In The Wildflowers, the setting is largely the Bosky, the summer home of the Wildes, a family of show-biz people who live up to their name. The house was built by Anthony Wilde’s grandfather, a problem gambler who gave his family periods of high life one minute, and penury the next.
Anthony is the greatest stage actor of his era, but as the story flips back in time, we discover the tragedy of his childhood when the war robbed him of his parents. About to be sent into foster care, Anthony is rescued by his Aunt Dinah, just come from Basra having abandoned her archaeological work to bring Anthony to the Bosky.
The warm relationship that develops between them is a highpoint in the story, but it is short lived when Anthony is parcelled off to boarding school and his aunt vanishes. The secret of Dinah’s disappearance isn’t explained until the final pages, but many more mysteries emerge as the novel progresses.

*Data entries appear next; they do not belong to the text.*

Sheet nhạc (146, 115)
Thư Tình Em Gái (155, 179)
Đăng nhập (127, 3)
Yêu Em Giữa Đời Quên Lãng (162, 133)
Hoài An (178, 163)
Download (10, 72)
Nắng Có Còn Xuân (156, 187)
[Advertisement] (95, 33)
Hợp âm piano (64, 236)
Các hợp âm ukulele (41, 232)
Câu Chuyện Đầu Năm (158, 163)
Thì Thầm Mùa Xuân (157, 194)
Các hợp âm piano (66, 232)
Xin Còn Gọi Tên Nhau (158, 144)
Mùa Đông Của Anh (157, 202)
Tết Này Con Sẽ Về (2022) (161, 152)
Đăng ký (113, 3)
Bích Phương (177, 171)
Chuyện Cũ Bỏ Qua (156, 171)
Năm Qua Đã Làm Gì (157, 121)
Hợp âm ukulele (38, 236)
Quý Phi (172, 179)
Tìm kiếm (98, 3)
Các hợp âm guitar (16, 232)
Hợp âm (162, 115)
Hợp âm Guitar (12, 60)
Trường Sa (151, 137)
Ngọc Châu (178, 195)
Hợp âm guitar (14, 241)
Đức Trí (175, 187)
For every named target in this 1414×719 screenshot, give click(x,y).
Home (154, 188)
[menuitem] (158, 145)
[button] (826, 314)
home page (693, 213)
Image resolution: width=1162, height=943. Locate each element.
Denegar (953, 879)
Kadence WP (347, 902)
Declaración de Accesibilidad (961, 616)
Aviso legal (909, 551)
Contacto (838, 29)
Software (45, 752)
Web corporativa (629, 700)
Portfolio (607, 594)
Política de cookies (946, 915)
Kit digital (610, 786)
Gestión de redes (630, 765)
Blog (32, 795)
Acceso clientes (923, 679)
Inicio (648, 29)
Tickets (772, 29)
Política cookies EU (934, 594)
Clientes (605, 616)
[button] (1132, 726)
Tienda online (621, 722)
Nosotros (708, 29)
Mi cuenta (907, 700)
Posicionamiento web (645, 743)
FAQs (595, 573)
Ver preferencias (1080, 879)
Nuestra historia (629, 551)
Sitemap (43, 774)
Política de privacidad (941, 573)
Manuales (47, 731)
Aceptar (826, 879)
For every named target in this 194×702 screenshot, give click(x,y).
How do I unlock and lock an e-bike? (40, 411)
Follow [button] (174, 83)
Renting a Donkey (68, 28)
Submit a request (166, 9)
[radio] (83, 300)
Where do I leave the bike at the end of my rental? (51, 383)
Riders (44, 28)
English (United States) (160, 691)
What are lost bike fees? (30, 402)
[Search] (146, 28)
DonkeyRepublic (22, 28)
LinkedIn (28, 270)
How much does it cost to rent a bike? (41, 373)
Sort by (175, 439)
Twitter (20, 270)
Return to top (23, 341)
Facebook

Another story thread focuses on Anthony’s children: precocious Cordelia and her sensitive brother Ben. The warmth and glamour that surrounds the Wildes make them seem the perfect family to young Madeleine, a child abandoned by her unhappy father at the big house behind the Bosky. Madeleine unashamedly spies on the Wildes until she is eventually adopted by them over several summers.
But as the decades pass, things are not so happy for the Wildes. Cordelia is cut off from her family; Anthony is unwell, his career fading as Althea’s star rises. The childhood trauma suffered by Anthony, and later Madeleine, has lasting effects while the damage caused by infidelity and misunderstandings on subsequent generations adds loads of tension.
The Wildflowers looks at the cost of a life of fame, and how all is not what it seems for those in the spotlight. It is a well-written and engaging drama with well-rounded characters, evocative settings and emotional power – a little melodramatic at times, but a good read nevertheless.